Ho incasinato troppe vite ma la sua non deve essere una di quelle.

Tiro un pugno al muro cercando di calmare la mia rabbia che però non si calma, ne tiro altri quattro consecutivi fino a quando la porta del bagno non si apre mostrando liam.
Corre verso di me che continuo a tirare pugni provando a immaginare la  faccia di lui  su quel lurido muro pieno di scritte e cazzi disegnati.
Liam mi prende per le spalle e mi fa indietreggiare, guarda la mia mano ormai ricoperta di sangue "drew guardami, calma ok? ora metti la mano sotto l'acqua e respiri" lo guardo, probabilmente il mio sguardo è tra il frustrato e l'incazzato ma lo sono con me stesso per non aver fatto niente due anni fa.
Perché se avessi fatto qualcosa non sarei in questa situazione.
"Micol? sta bene? l'hai vista? era triste, nervosa, incazzata?" corruga le sopracciglia
"Micol sta bene, era strana ha detto solo tre parole ma non era triste sembrava solo che pensava a qualcosa ma mentre la pensava sorrideva" lo guardo perplesso, a che cazzo pensava? era un'altro? scuoto la testa.

Non mi interessa.

Accendo il rubinetto e metto la mano sotto almeno provando a levare il sangue.
"Stai meglio? ti sei calmato o hai intenzione di commettere un'omicidio? "

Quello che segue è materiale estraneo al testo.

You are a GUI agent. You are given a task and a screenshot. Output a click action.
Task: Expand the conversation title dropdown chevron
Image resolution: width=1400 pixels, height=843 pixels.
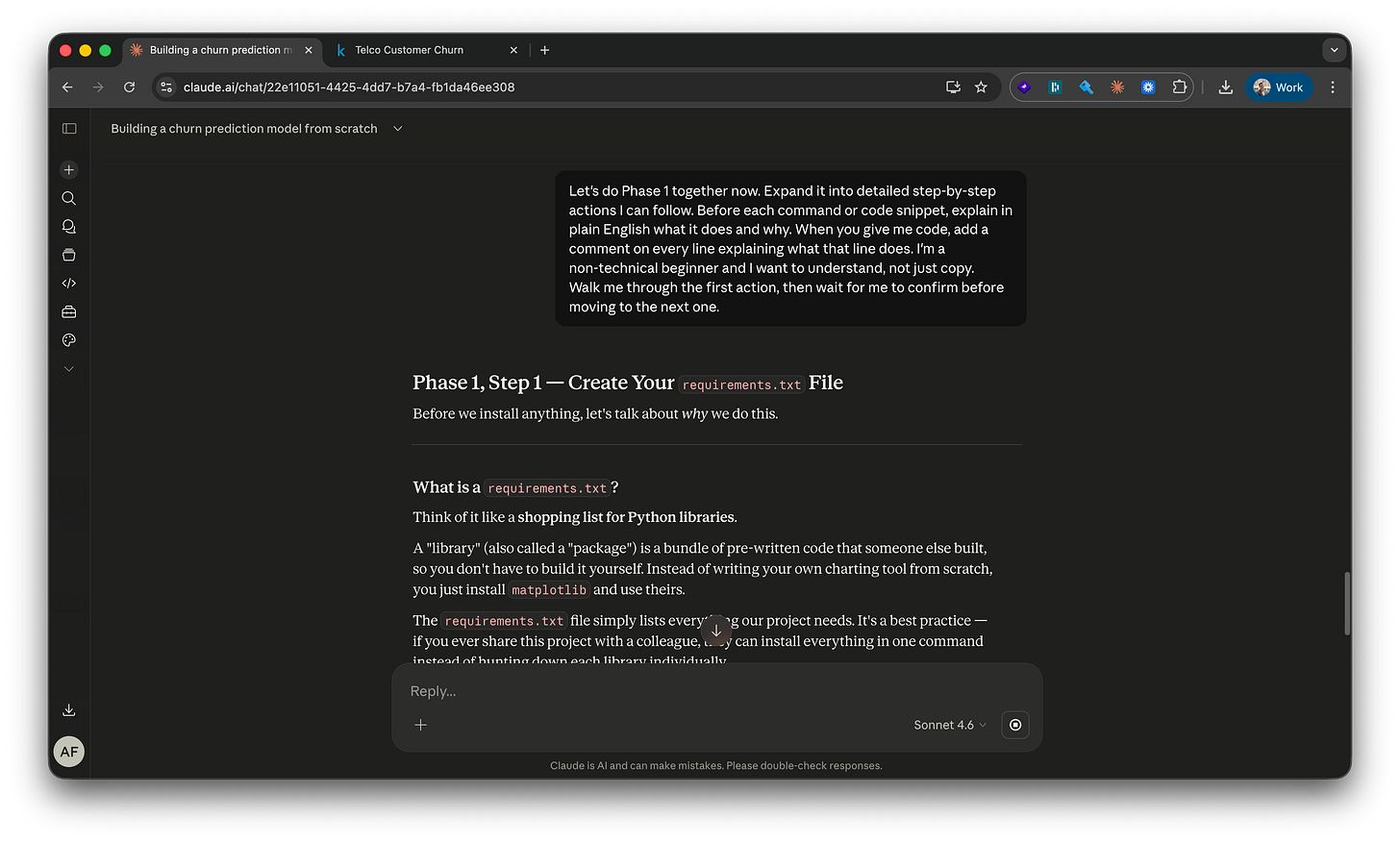point(397,128)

Cosa cazzo dovrebbe essere cambiato mettendo una mano sotto il rubinetto?

prendo una sigaretta e la accendo.
" Hai lezione, vai sto bene" annuisce
"ok, se fai fuori qualcuno aspettami per il cadavere"
esce dal bagno.
So che sarebbe restato ma lui sa meglio di me che in questi momenti ho bisogno di stare da solo.

Appoggio la spalla alla porta di uno dei bagni, osservo il muro che da bianco e pieno di scritte è diventato con una macchia rossa, sbuffo e faccio un tiro.
Sento lo sciacquone tirare, cazzo è qua da prima, esce dalla porta un ragazzo con una maglietta più grande di lui e dei pantaloni della tuta, mi fissa dalla montatura degli occhiali enormi.
"Cosa vuoi?" alza le spalle e con sguardo impaurito risponde
"niente, non ho visto e sentito niente ora vado" annuisco e esce.